Urban Data Science & Smart Cities <br>
URSP688Y Spring 2026<br>
Instructor: Chester Harvey <br>
Urban Studies & Planning <br>
National Center for Smart Growth <br>
University of Maryland

# Demo 5 - More Tables & Debugging

- More Tables
    - Drop duplicate rows
    - Count rows withing groups
    - Concatenate tables
    - Join columns from another table
- Errors and Debugging

## Data Wrangling with Tables

In [None]:
# Import Pandas package for working with tables
import pandas as pd

In [None]:
# Load raw eviction data
eviction_cases_df = pd.read_csv('District_Court_of_Maryland_Eviction_Case_Data_MG_PG.csv')

In [None]:
# Investivate the dataframe
eviction_cases_df.head()

In [None]:
# Convert data in date columns to datetime objects so they can be sorted properly

def convert_column_to_datetime(df, column):
    """
    Converts a column in a dataframe to datetime objects

    Args:
        df (Pandas DataFrame): input dataframe
        column (string): column in input dataframe to be converted to datetime

    Returns:
        Pandas DataFrame: copy of input dataframe with the converted datetime column
    """
    df = df.copy()
    df[column] = pd.to_datetime(df[column])
    return df

for date_column in ['Event Date', 'Evicted Date']:
    eviction_cases_df = convert_column_to_datetime(eviction_cases_df, date_column)

In [None]:
# Investigate data types of columns
eviction_cases_df.dtypes

How many unique cases are there?

In [None]:
# .drop_duplicates() method

How many unique cases per zip code?

In [None]:
# .groupby() method

Which zip codes have the most unique cases *per person*?

Let's join data from [CensusReporter](https://censusreporter.org/).

### Combining/Merging/Joining Tables

Combining information from multiple tables into a single table is one of the most useful data wrangling operations.

There are lots of different ways to join tables, but two basic types are:

1. Joining column with a shared key, which outputs a table that is wider than either input.
2. Concatenating rows with shared column names, which outputs a table that is longer than either input.

#### Joining columns based on a key

![joining columns with a shared key](https://rforhr.com/horizontal_join.png)

* _Request A_
In the demo notebook, which two columns are converted to datetime objects?
* _Request B_
Summarize the demo notebook in two sentences.
* _Request C_
List every operation that the demo notebook names under its "More Tables" heading.

* _Listed records_
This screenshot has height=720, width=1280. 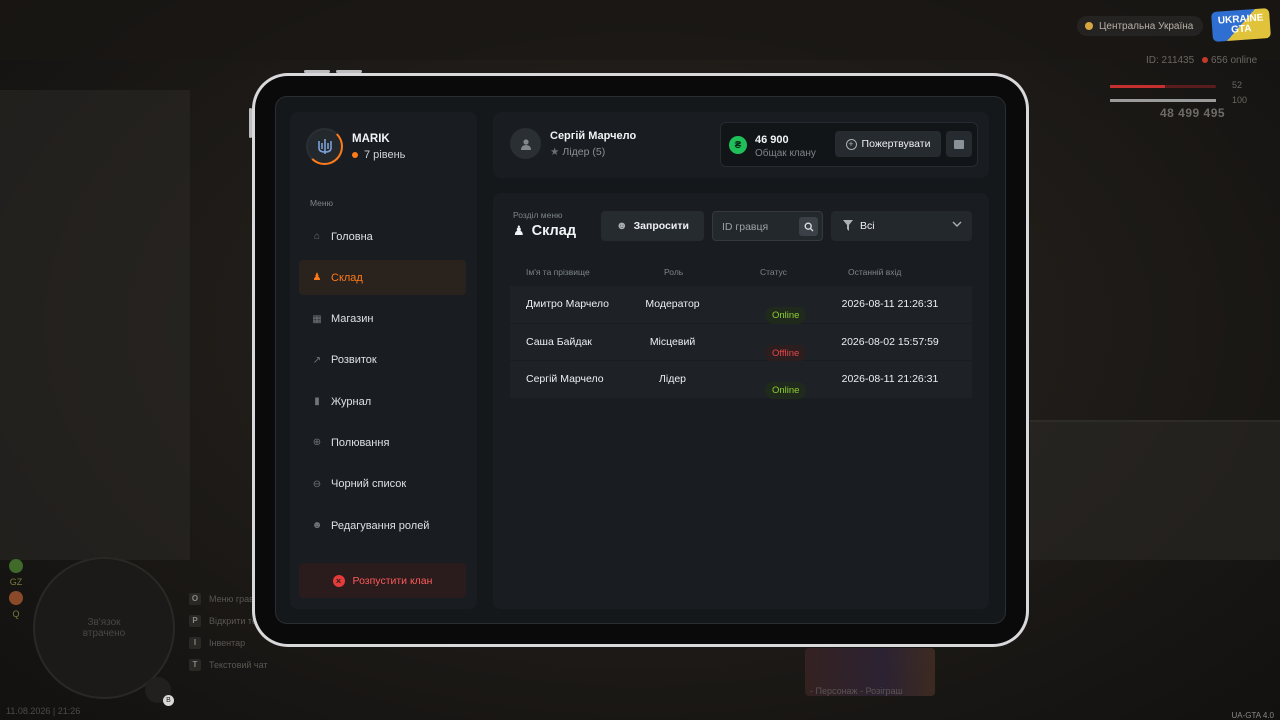 What do you see at coordinates (868, 226) in the screenshot?
I see `filter-value: Всі` at bounding box center [868, 226].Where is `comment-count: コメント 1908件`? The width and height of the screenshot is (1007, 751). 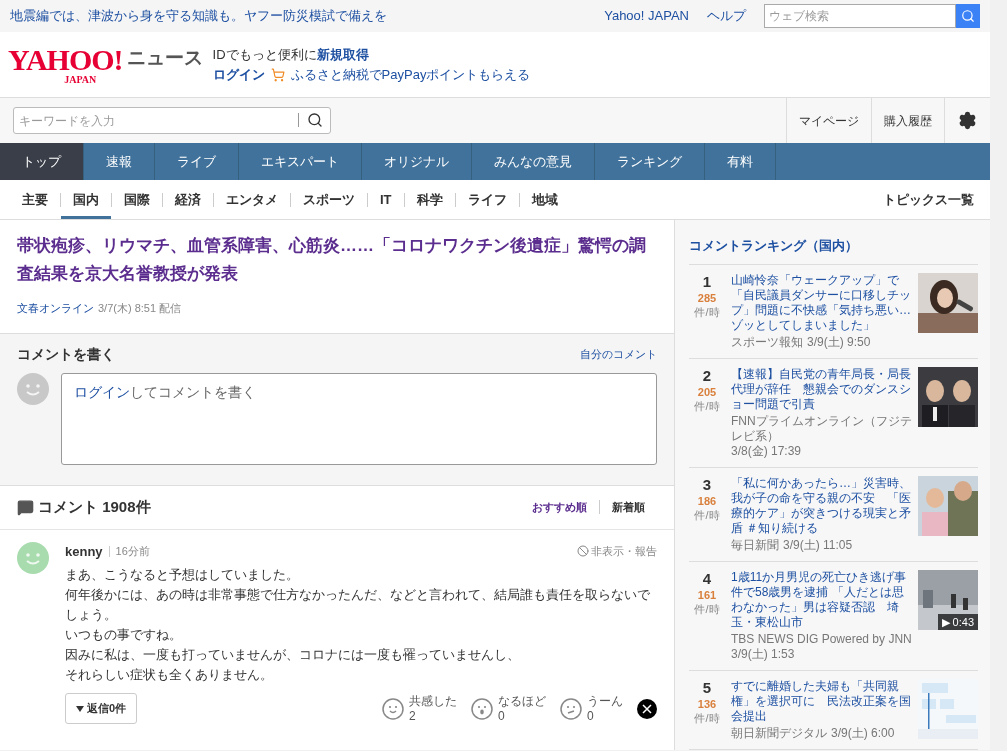
comment-count: コメント 1908件 is located at coordinates (94, 506).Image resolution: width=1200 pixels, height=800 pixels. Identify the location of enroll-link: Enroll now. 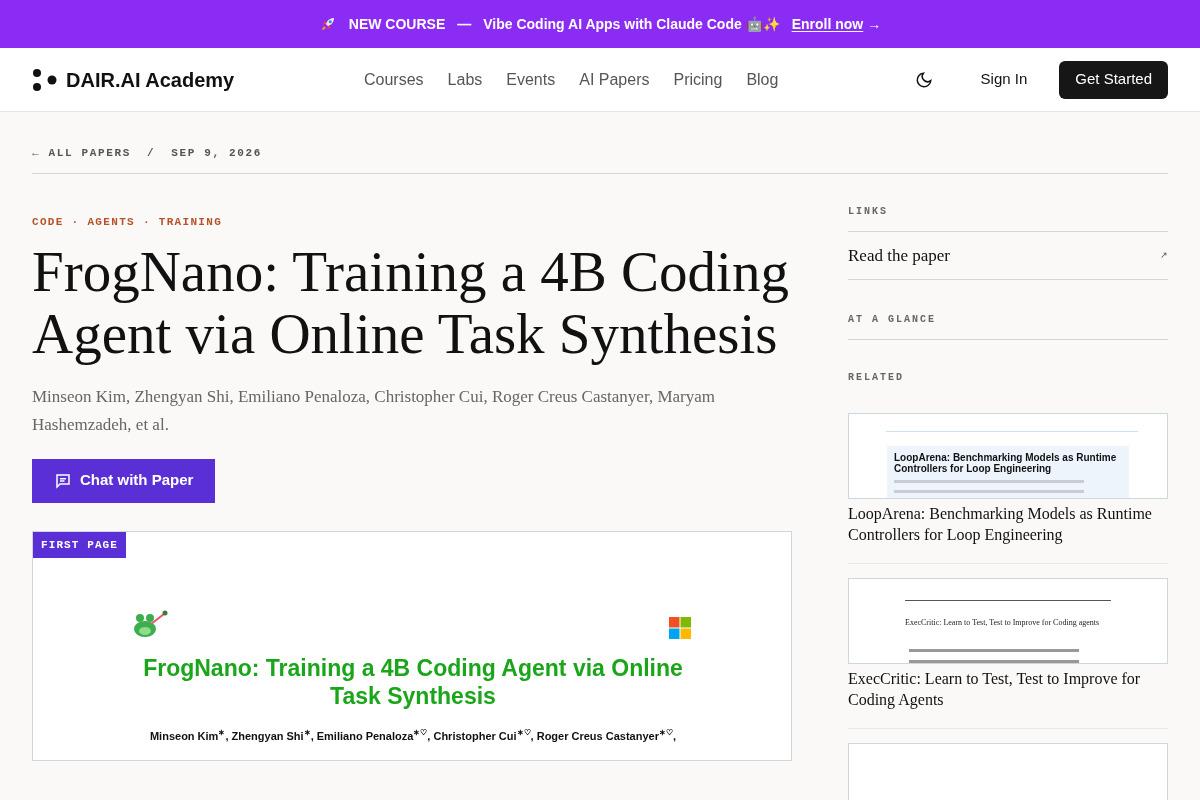
(828, 24).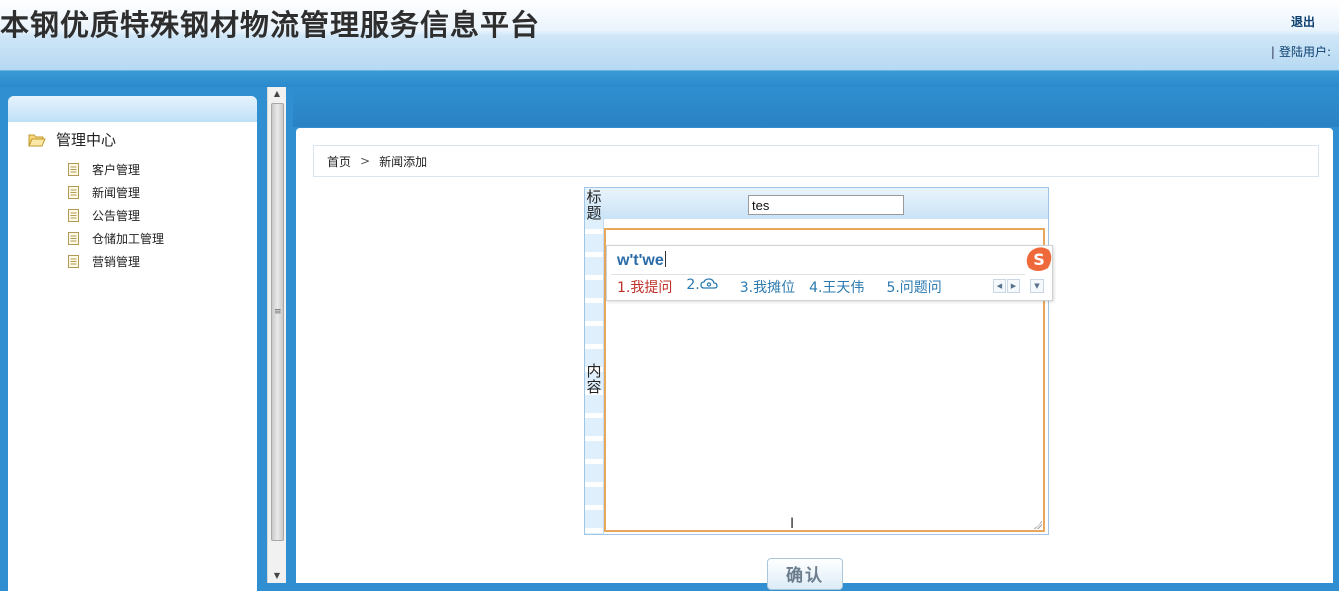 The width and height of the screenshot is (1339, 591). What do you see at coordinates (805, 574) in the screenshot?
I see `confirm-button: 确认` at bounding box center [805, 574].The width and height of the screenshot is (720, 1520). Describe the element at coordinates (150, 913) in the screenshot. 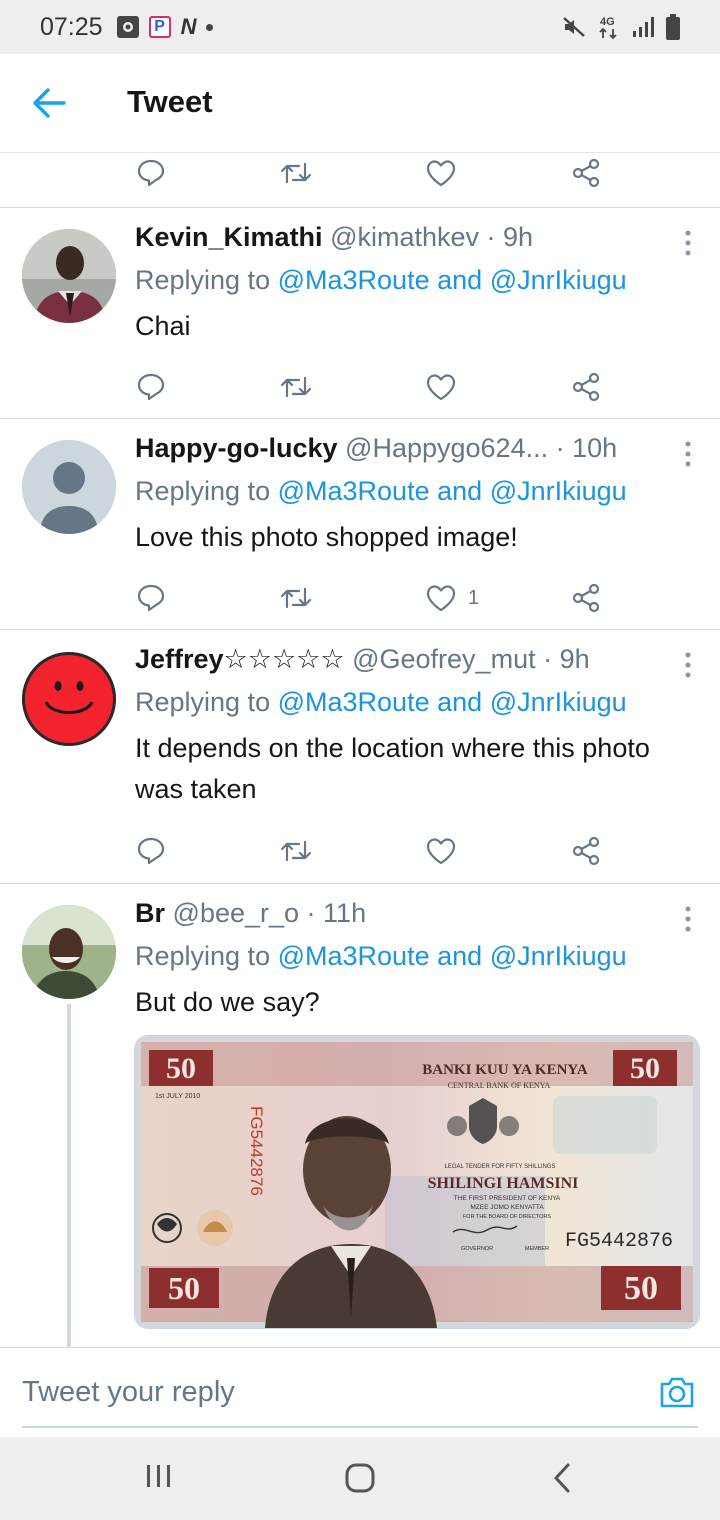

I see `user-name: Br` at that location.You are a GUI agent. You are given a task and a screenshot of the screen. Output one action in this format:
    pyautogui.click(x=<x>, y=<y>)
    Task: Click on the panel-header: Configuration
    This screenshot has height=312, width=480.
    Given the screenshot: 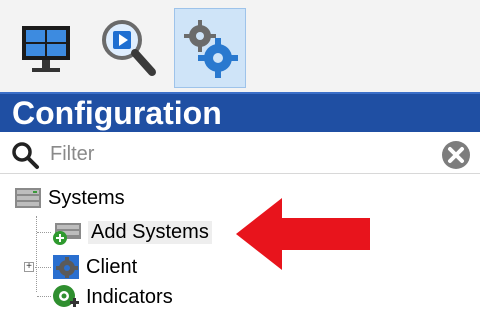 What is the action you would take?
    pyautogui.click(x=240, y=112)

* _Written answer A_
The "Event Date" and "Evicted Date" columns.

* _Written answer B_
The demo notebook, from the Spring 2026 course URSP688Y at the University of Maryland, covers more table operations and debugging, using Pandas to load District Court of Maryland eviction case data and convert its date columns to datetime objects. It asks how many unique cases there are overall, per zip code, and per person, and it introduces two basic ways of combining tables: joining columns on a shared key and concatenating rows with shared column names.

* _Written answer C_
- Dropping duplicate rows
- Counting rows within groups
- Concatenating tables
- Joining columns from another table